S’il est vrai que les pays africains croulent sous les dettes qui, de fait, entrainent un sous-investissement dans les domaines sociaux tel que la santé, on peut néanmoins relever ici et là quelques avancées et innovations dans la mobilisation des fonds domestiques pour assurer un financement efficace et durable de la santé.  Les exemples du Nigeria, Congo et Sénégal sont à cet égard fort instructifs. Au Nigeria, le ministre de la Santé a pris l’initiative de mobiliser des ressources et de coordonner toutes les parties prenantes pour soutenir l’initiative de cofinancement. Le gouvernement sous l’égide du ministère de la Santé a également mis en place un programme de lever de fonds auprès des bénéficiaires directs ou de la communauté. Le programme a reçu 1,7 million de dollars de la part des communautés de 13 États. Toujours au Nigeria, et ceci dans une approche décentralisée, chaque gouverneur est encouragé a appuyé le secteur de la santé dans sa juridiction. À ce titre M. Dozie Ezechukwu du Nigeria a fait savoir lors de la réunion virtuelle organisée par le Bureau de la Circonscription Africaine le 14 juin 2023 qu’« 1 % du total des recettes internes de l’État de Kano est alloué aux soins de santé primaires et 10 % de ce 1 % est consacré à l’élimination du paludisme ». Dans une optique de durabilité, le gouvernement du Nigéria envisage d’étendre la couverture de l’assurance maladie aux trois maladies (VIH/SIDA, paludisme et tuberculose), anticipant ainsi un retrait du Fonds mondial dans le futur.

 

Le Congo, quant à lui a mis en place « une ligne budgétaire dédiée au cofinancement (4 milliards 565 millions) FCFA » ce qui permet au pays de ne pas faillir à ses obligations de cofinancement. Et dans l’optique de garantir le suivi et le respect desdits engagements, le pays a également mis en place « une commission interministérielle de suivi de l’exécution des engagements de cofinancement ». C’est le même son de cloche du côté du Sénégal où une commission similaire a été créée au sein de l’Instance de Coordination Nationale dans laquelle siègent les ministères de la santé, des finances et du budget. À l’instar du cas du Congo, l’objectif est également de veiller à ce que le Sénégal honore ses engagements.

 

Conclusion

 

Pour mettre en œuvre efficacement la politique de cofinancement, les pays recevant un financement du Fonds mondial doivent en priorité impliquer les principaux décideurs gouvernementaux, tels que les parlementaires, les membres des conseils ministériels, les gouvernements locaux et d’autres personnalités politiques influentes.
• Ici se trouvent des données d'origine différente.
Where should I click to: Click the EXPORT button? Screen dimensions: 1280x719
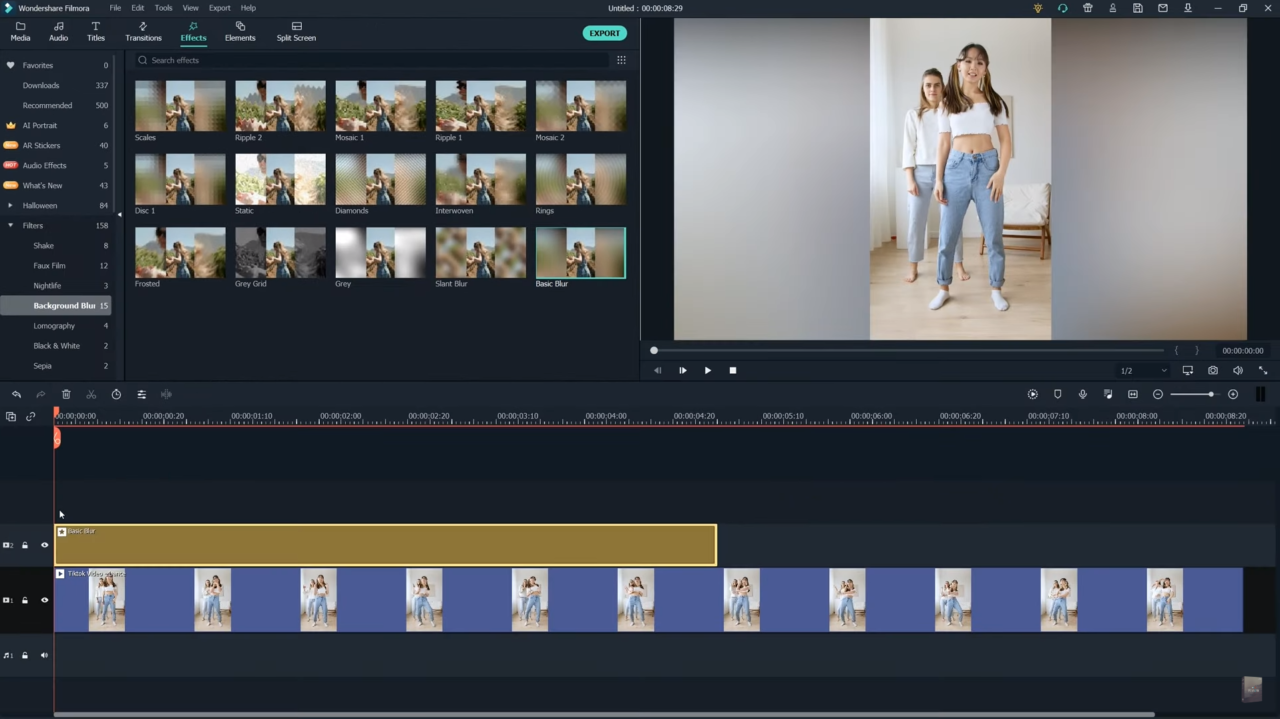click(604, 33)
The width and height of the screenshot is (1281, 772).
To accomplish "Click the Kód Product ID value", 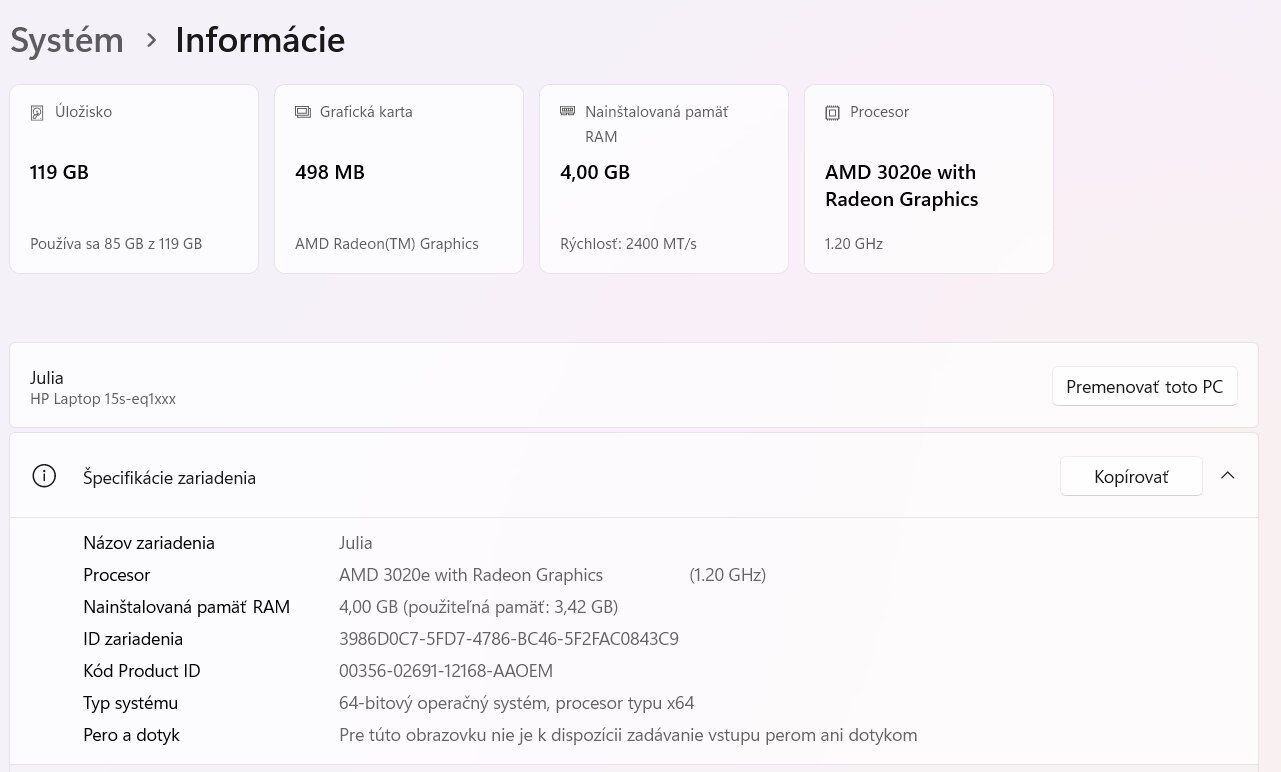I will pyautogui.click(x=445, y=671).
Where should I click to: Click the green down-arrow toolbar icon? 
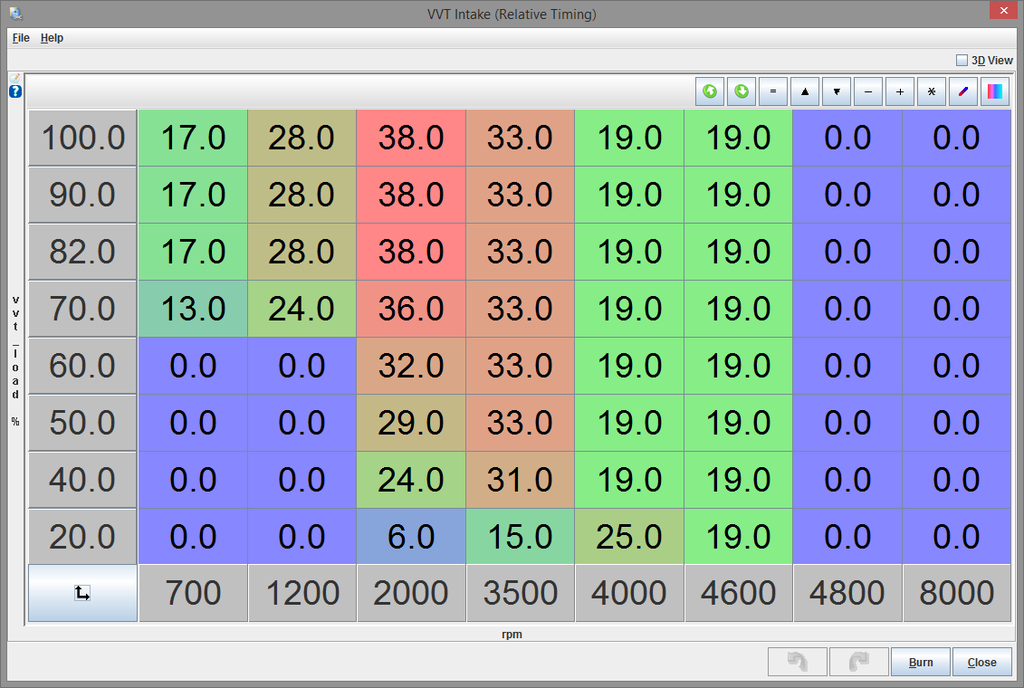(742, 92)
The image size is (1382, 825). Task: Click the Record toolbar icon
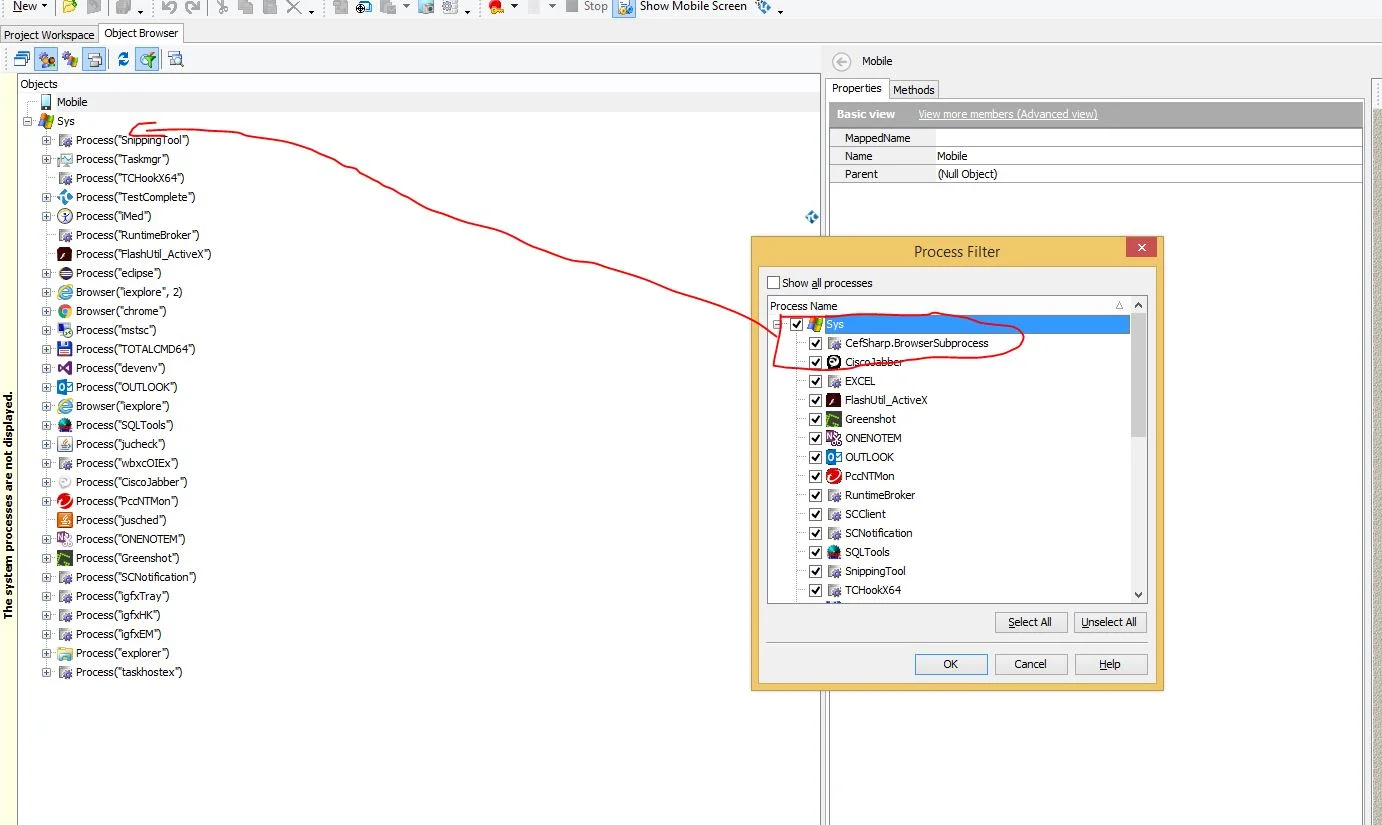click(498, 8)
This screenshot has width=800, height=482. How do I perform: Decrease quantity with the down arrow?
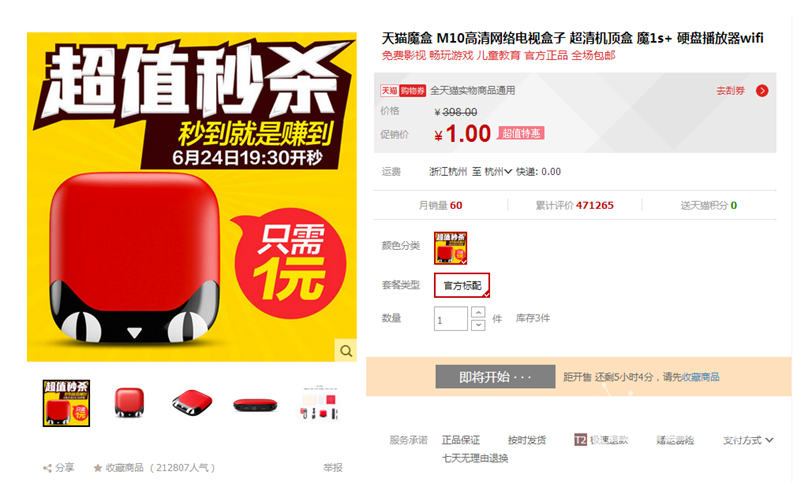point(478,325)
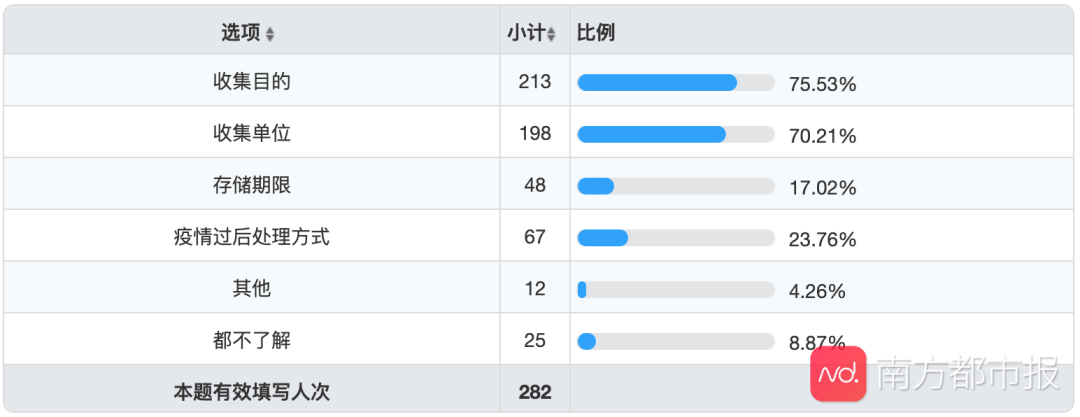
Task: Click the 70.21% progress bar
Action: [676, 134]
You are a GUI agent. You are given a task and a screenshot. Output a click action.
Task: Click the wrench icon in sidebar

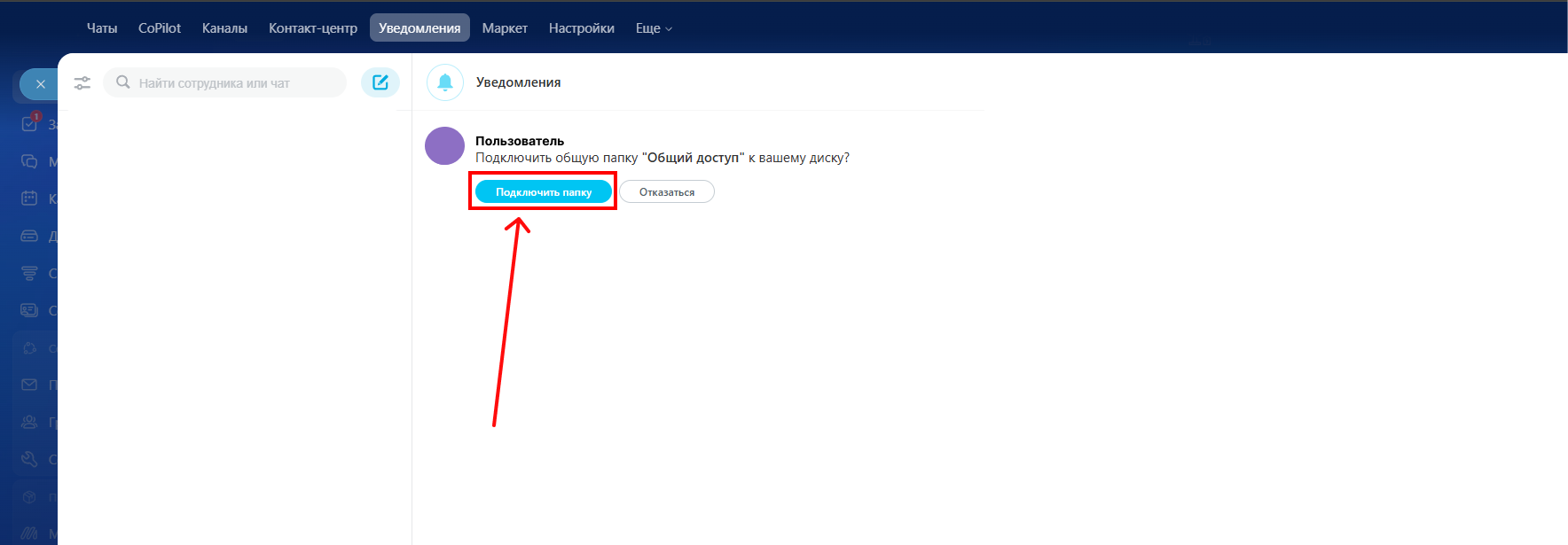29,459
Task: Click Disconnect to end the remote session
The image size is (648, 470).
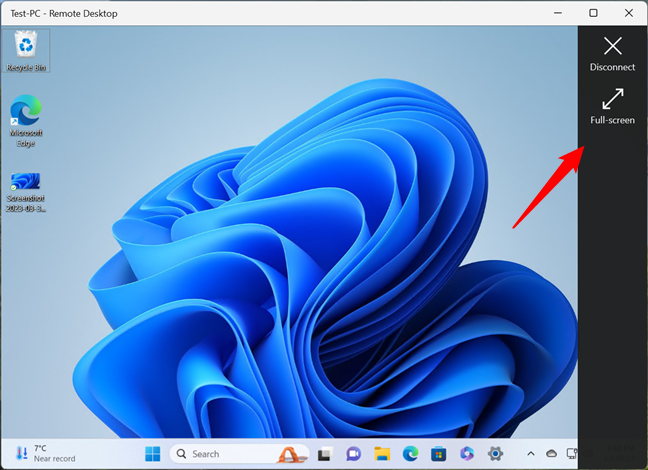Action: coord(612,53)
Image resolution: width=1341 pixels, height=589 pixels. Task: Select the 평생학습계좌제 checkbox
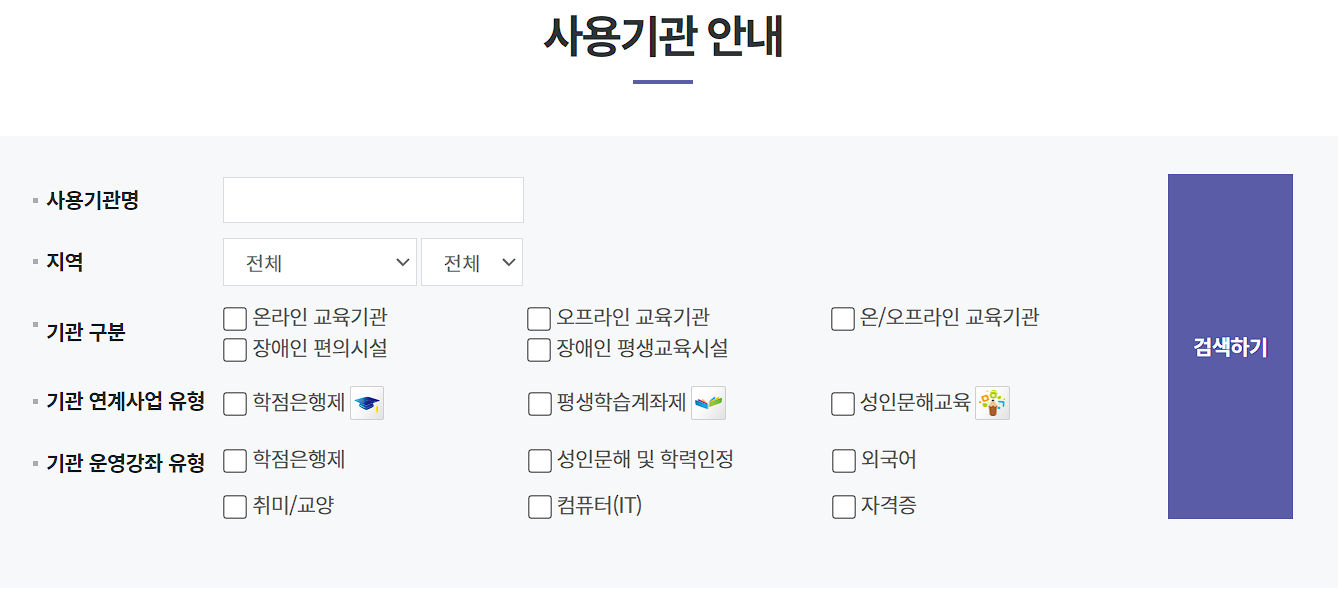pos(538,403)
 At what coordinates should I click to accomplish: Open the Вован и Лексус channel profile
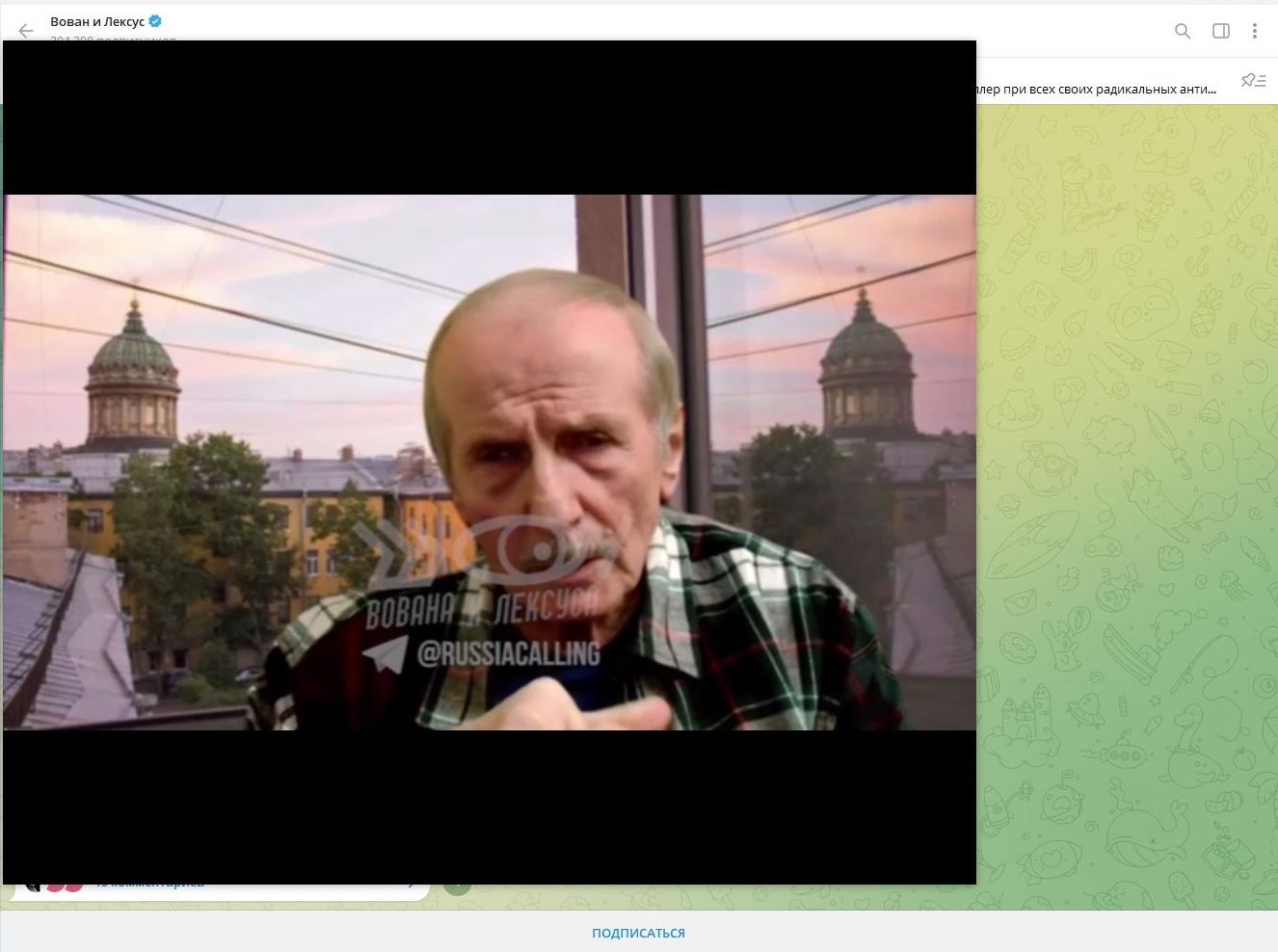pyautogui.click(x=97, y=21)
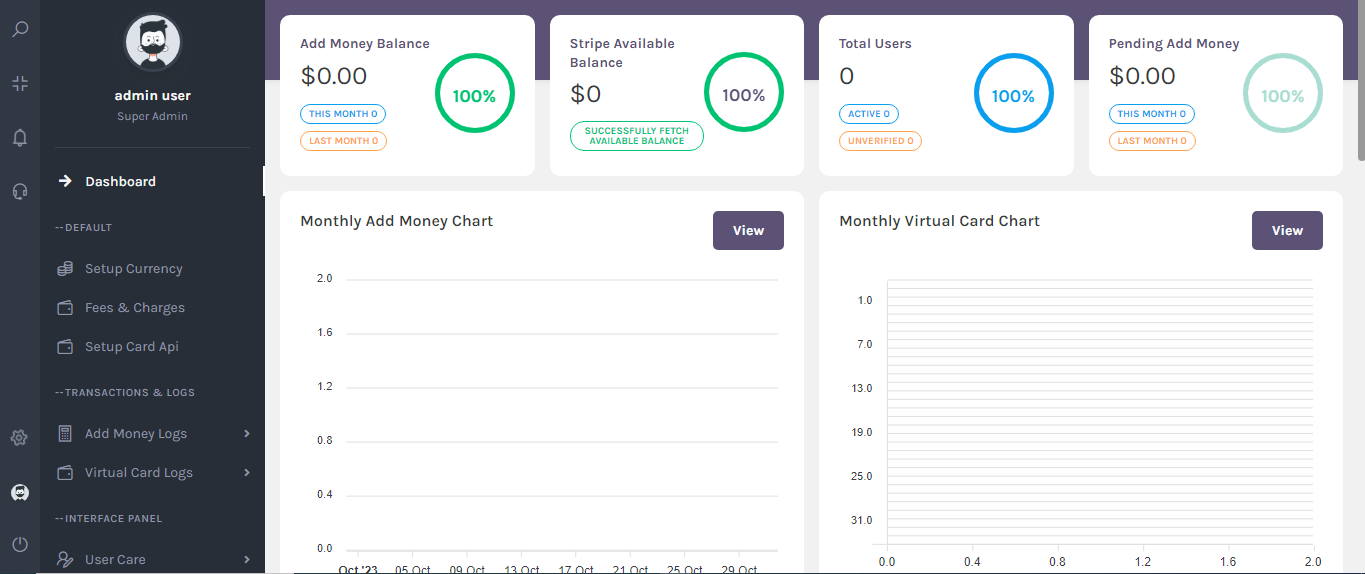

Il est également important, voire crucial, pour les pays de renforcer leur volonté de veiller à la santé de leur population afin de se départir de la dépendance l’égard de l’aide extérieure. L’exemple du Nigéria où les gouverneurs des États sont appelés à contribuer à l’effort fédéral peut servir de piste de solutions pérennes, mais aussi de processus d’appropriation de la pyramide sanitaire. Évidemment, cela n’est qu’une piste parmi tant d’autres.